Kinder Morgan Energy Partners LP (KMP) and Phillips 66 on Thursday announced an agreement for Kinder Morgan to transport Eagle Ford crude and condensate to Phillips 66’s Sweeny Refinery in Brazoria County, TX, which will necessitate the construction of a $90 million, 27-mile, 12-inch diameter lateral pipeline to extend its Kinder Morgan Crude Condensate (KMCC) pipeline, along with related infrastructure.

Under the terms of the deal KMP will provide Phillips 66 with “a significant portion” of the lateral pipeline’s initial 30,000 b/d of capacity, which is expandable to 100,000 b/d.

Included in the $90 million investment, KMP will add associated receipt facilities by constructing a five-bay truck offloading facility and three new storage tanks with approximately 360,000 barrels of crude/condensate capacity at Kinder Morgan’s DeWitt Station in DeWitt County, TX, and Wharton Pump Station in Wharton County, TX.

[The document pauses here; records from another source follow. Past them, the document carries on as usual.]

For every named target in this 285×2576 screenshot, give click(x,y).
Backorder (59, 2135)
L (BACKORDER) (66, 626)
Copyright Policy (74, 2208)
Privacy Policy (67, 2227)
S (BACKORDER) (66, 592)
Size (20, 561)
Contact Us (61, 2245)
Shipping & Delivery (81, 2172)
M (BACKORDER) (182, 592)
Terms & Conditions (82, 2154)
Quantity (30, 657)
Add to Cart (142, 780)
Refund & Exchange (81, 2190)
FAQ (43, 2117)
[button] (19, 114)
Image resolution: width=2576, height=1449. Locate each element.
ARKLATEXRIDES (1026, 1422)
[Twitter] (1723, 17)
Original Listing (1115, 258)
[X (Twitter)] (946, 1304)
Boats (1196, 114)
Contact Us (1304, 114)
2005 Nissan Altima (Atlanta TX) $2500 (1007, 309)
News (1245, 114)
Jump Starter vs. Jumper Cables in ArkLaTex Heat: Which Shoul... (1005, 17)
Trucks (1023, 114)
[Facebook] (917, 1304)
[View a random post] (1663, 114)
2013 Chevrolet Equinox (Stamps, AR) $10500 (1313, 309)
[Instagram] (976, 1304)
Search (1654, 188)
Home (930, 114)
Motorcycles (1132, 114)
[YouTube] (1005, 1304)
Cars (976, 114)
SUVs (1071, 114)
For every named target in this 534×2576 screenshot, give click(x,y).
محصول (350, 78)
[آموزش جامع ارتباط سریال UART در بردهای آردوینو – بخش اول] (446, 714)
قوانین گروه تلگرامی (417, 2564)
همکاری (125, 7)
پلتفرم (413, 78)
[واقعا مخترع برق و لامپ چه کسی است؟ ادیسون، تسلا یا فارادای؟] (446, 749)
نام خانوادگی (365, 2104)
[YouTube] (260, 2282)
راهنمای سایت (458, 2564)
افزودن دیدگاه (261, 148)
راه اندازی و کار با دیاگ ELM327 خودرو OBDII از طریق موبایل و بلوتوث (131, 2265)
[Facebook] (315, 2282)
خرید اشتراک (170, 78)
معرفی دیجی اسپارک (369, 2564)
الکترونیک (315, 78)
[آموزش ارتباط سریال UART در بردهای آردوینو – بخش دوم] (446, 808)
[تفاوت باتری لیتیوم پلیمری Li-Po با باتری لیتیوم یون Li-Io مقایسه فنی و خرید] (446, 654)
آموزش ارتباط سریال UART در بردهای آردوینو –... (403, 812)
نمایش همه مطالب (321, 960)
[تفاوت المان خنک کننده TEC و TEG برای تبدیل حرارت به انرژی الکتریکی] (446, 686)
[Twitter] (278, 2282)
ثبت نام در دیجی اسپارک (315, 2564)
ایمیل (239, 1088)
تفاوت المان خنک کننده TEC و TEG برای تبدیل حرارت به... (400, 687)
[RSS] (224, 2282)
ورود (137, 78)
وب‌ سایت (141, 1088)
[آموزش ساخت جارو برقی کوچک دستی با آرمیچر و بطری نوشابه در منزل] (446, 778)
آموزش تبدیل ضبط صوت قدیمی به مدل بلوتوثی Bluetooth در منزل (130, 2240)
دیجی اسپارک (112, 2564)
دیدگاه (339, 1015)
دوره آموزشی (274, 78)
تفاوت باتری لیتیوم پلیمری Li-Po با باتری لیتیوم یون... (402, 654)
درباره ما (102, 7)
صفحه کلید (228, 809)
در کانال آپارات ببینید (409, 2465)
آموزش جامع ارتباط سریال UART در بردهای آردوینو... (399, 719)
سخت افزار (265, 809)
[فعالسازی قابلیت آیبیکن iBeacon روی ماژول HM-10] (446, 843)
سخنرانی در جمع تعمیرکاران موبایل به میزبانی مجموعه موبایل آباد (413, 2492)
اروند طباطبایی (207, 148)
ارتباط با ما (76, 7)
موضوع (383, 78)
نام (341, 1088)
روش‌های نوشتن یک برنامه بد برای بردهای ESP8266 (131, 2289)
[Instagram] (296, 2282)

Dependent on receiving the necessary environmental and regulatory approvals, the company said construction of the infrastructure is scheduled to begin in 4Q2012.

“This pipeline lateral will provide yet another attractive delivery point for customers of our KMCC pipeline while providing Phillips 66 with enhanced access to price-advantaged Eagle Ford crude and condensate,” said Tom Bannigan, president of KMP’s products pipelines business. He said the project is expected to be immediately accretive to cash available to KMP unitholders upon completion in 1Q2014.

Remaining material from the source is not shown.